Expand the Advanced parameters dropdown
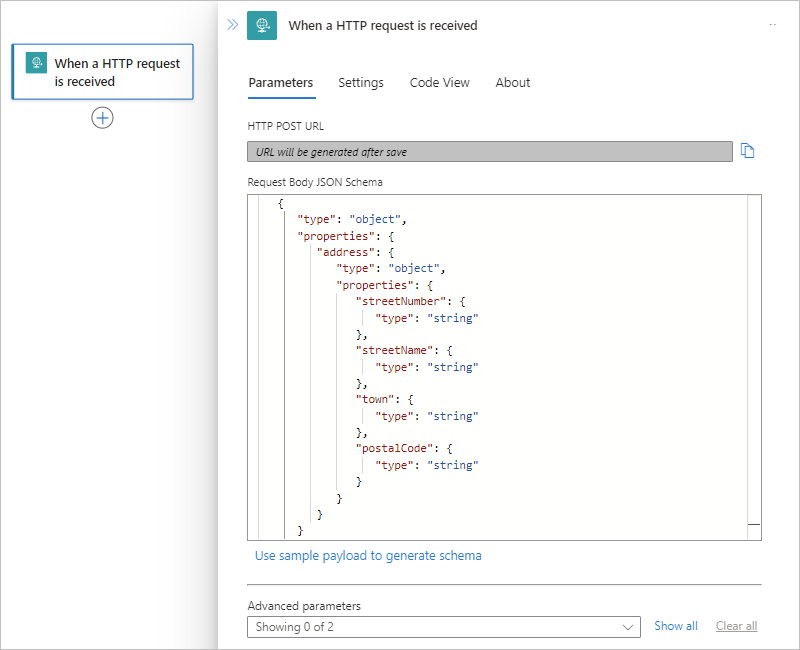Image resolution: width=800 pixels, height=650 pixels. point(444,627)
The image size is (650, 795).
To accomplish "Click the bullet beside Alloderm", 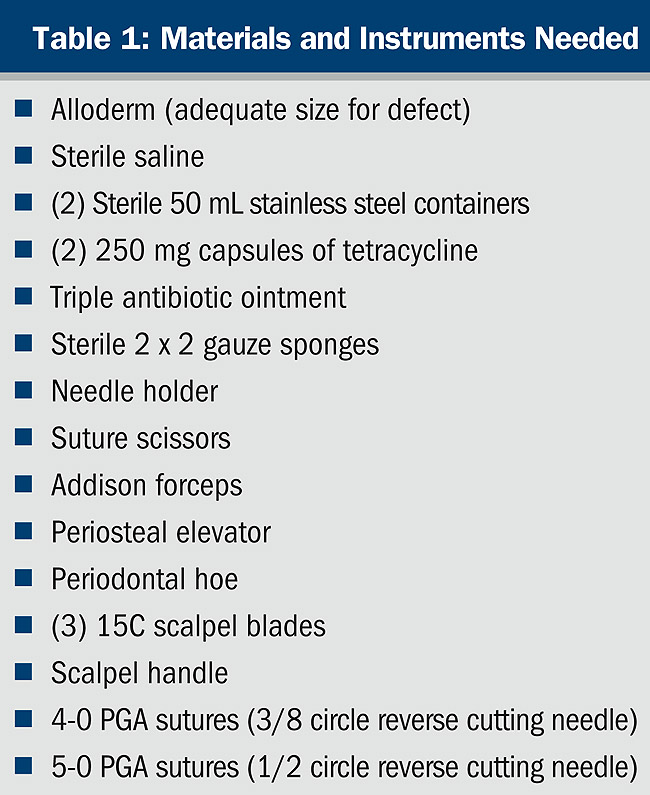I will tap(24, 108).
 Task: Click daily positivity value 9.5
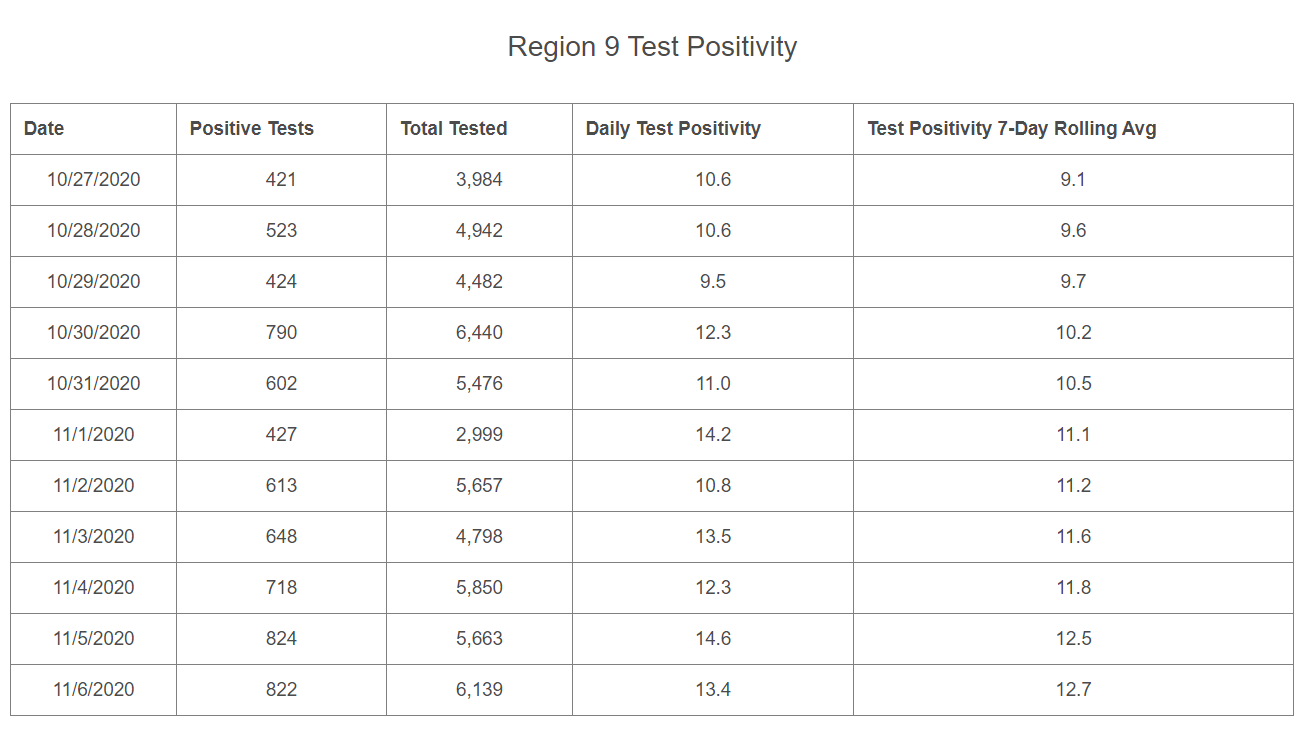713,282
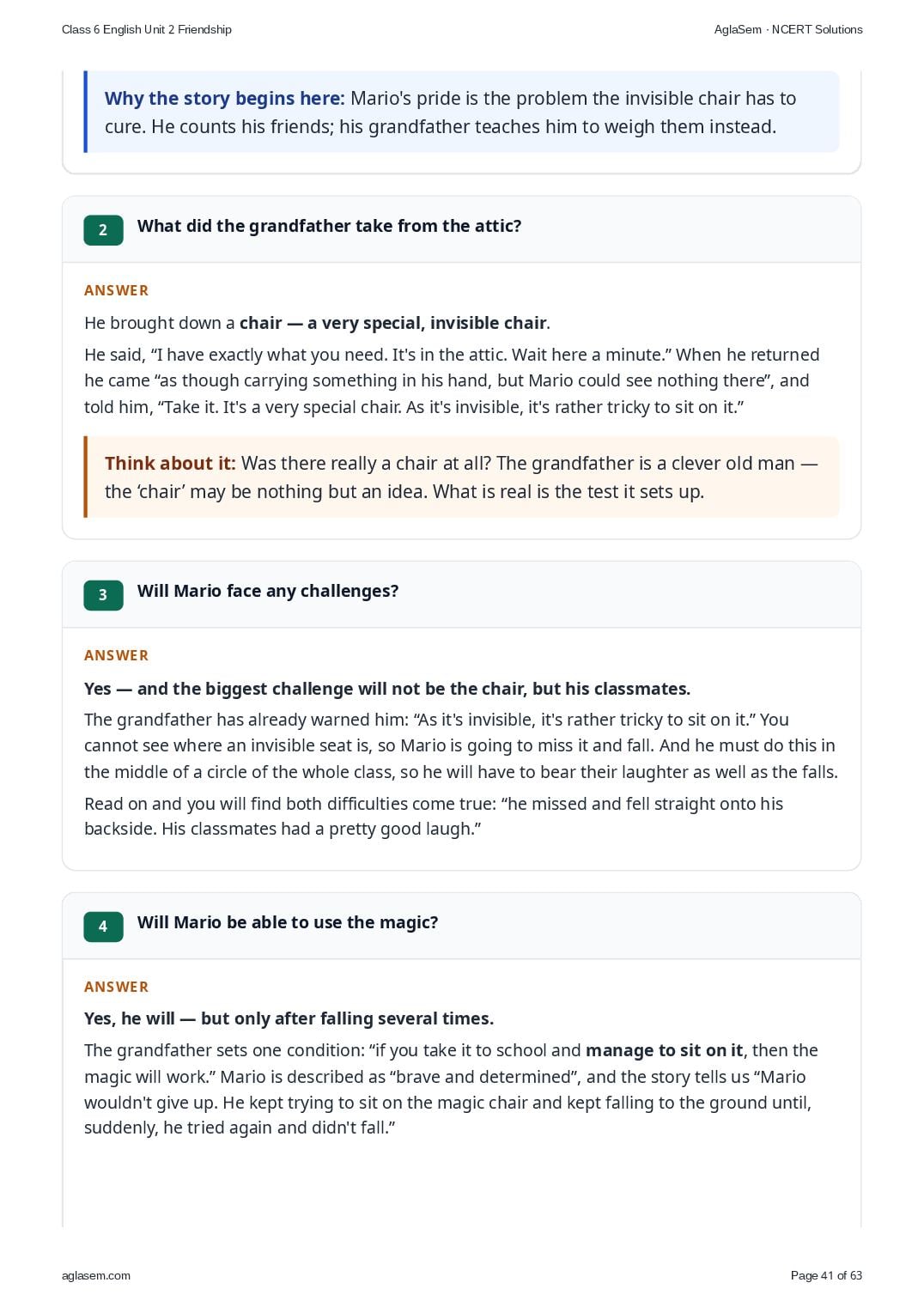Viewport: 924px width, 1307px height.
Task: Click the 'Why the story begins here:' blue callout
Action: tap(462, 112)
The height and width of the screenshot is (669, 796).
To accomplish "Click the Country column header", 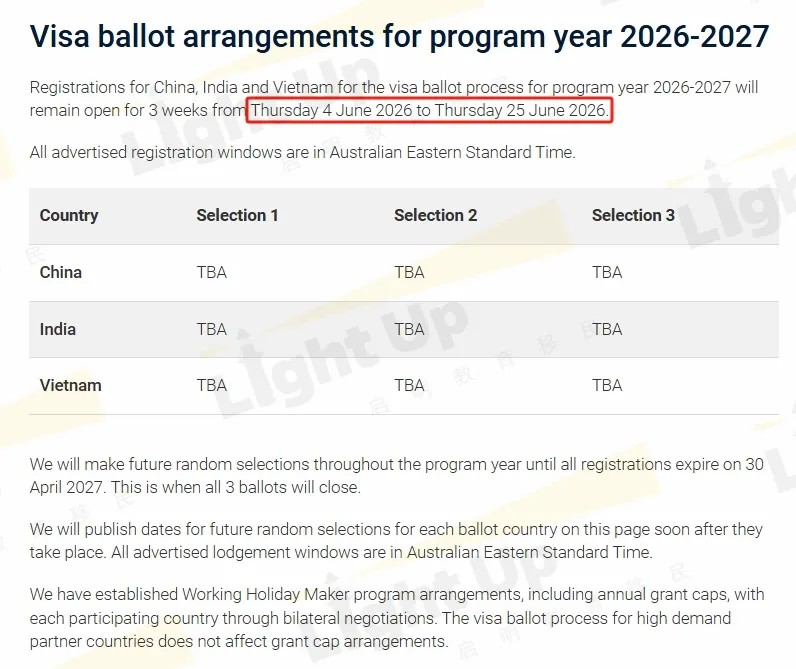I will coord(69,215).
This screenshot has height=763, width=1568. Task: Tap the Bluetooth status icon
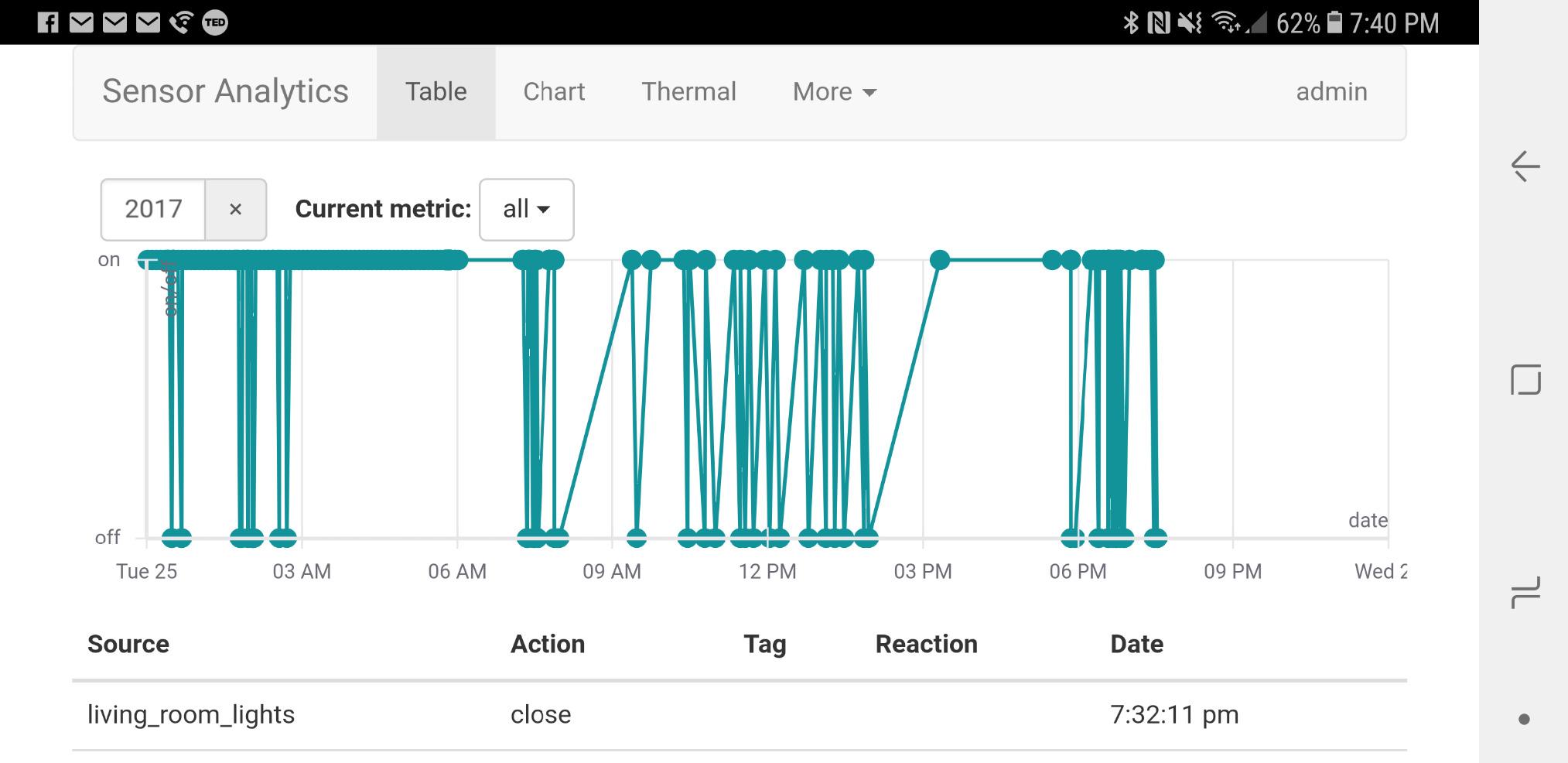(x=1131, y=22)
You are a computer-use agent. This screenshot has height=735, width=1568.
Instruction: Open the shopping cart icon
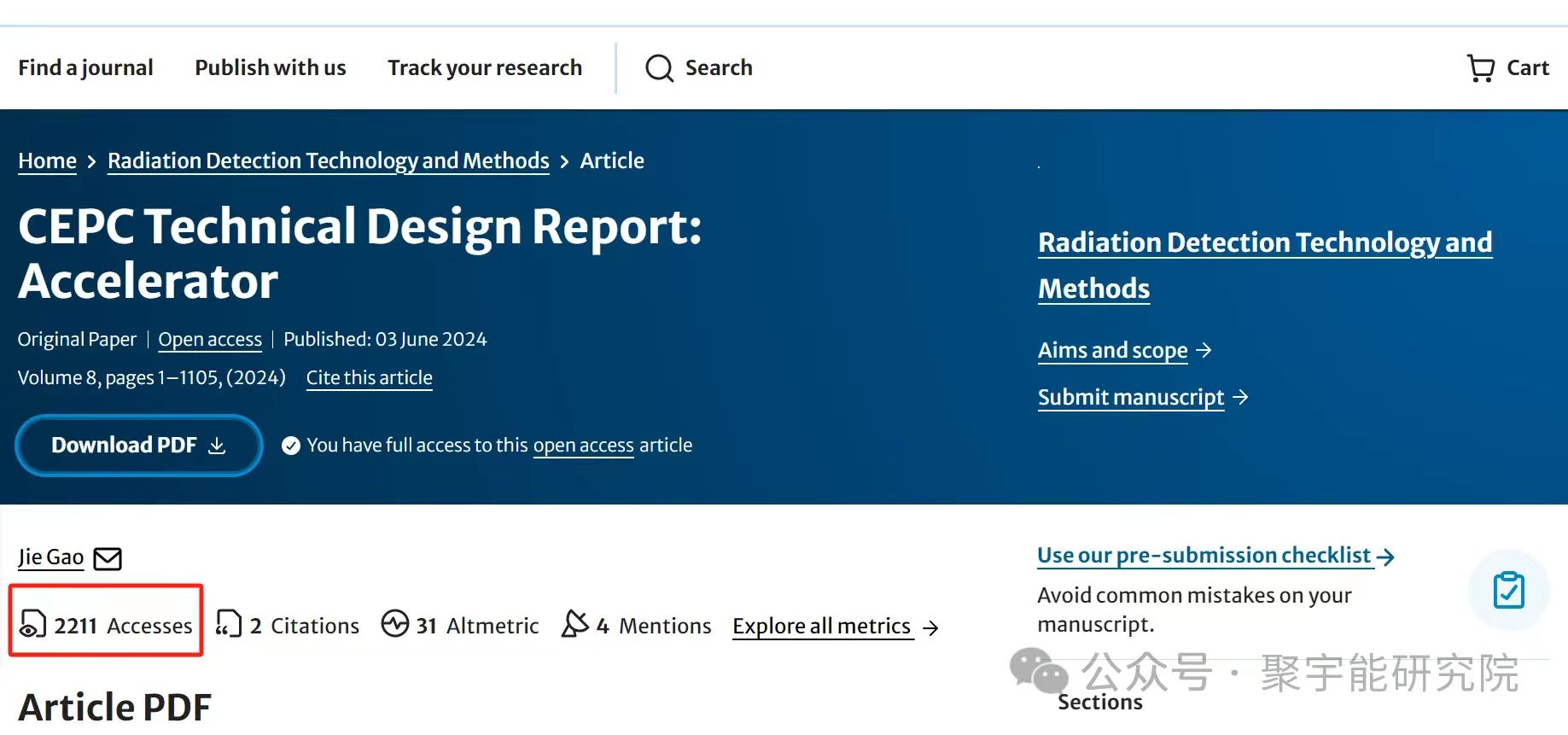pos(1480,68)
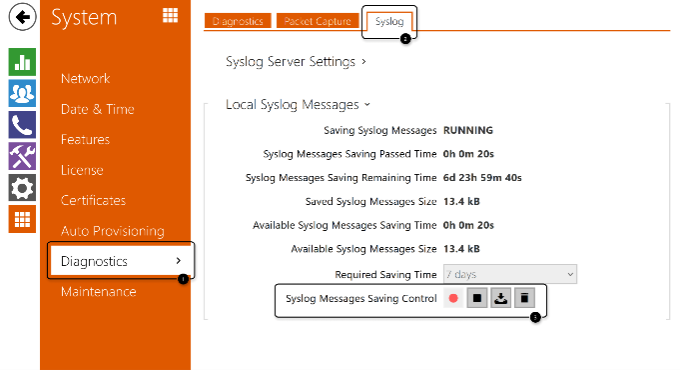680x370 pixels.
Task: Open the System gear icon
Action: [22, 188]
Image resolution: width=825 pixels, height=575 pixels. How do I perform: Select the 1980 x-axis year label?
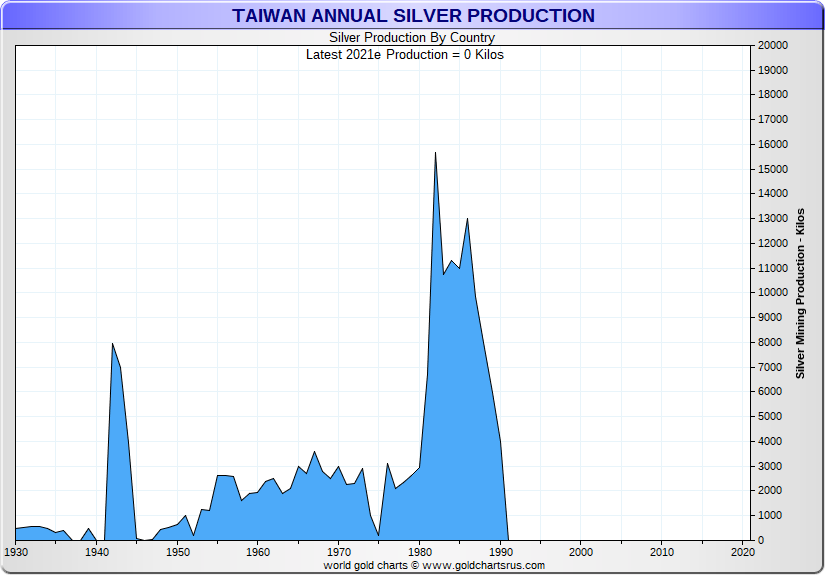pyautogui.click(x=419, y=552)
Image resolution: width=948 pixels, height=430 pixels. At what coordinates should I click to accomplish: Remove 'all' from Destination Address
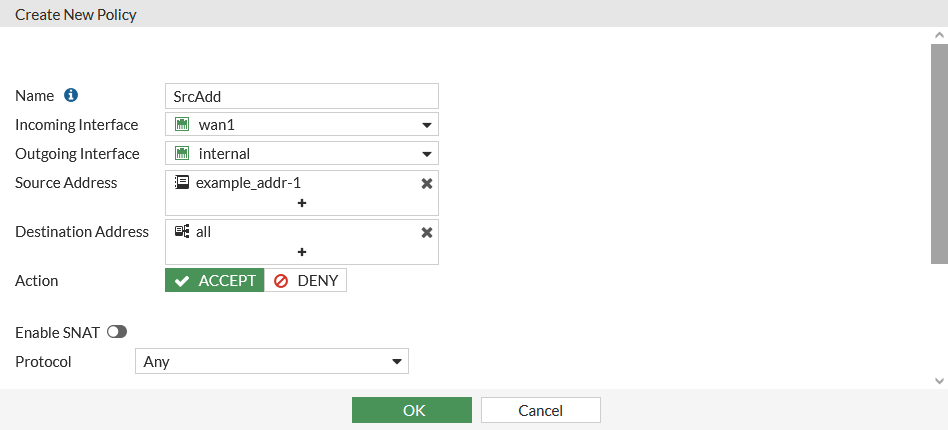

________________

Take the line containing "You are a computer-use" and every line after it up to the end of the entries, and quote them exactly. Both ends count; the pictures do not.

## RESPONSE BOX
You are a computer-use agent. This screenshot has height=735, width=1568.
Instruction: Open the shopping cart icon
pos(1480,68)
680x370 pixels.
Task: Open the System gear icon
Action: [22, 188]
Image resolution: width=825 pixels, height=575 pixels. How do I perform: Select the 1980 x-axis year label?
pyautogui.click(x=419, y=552)
Image resolution: width=948 pixels, height=430 pixels. At what coordinates should I click to accomplish: Remove 'all' from Destination Address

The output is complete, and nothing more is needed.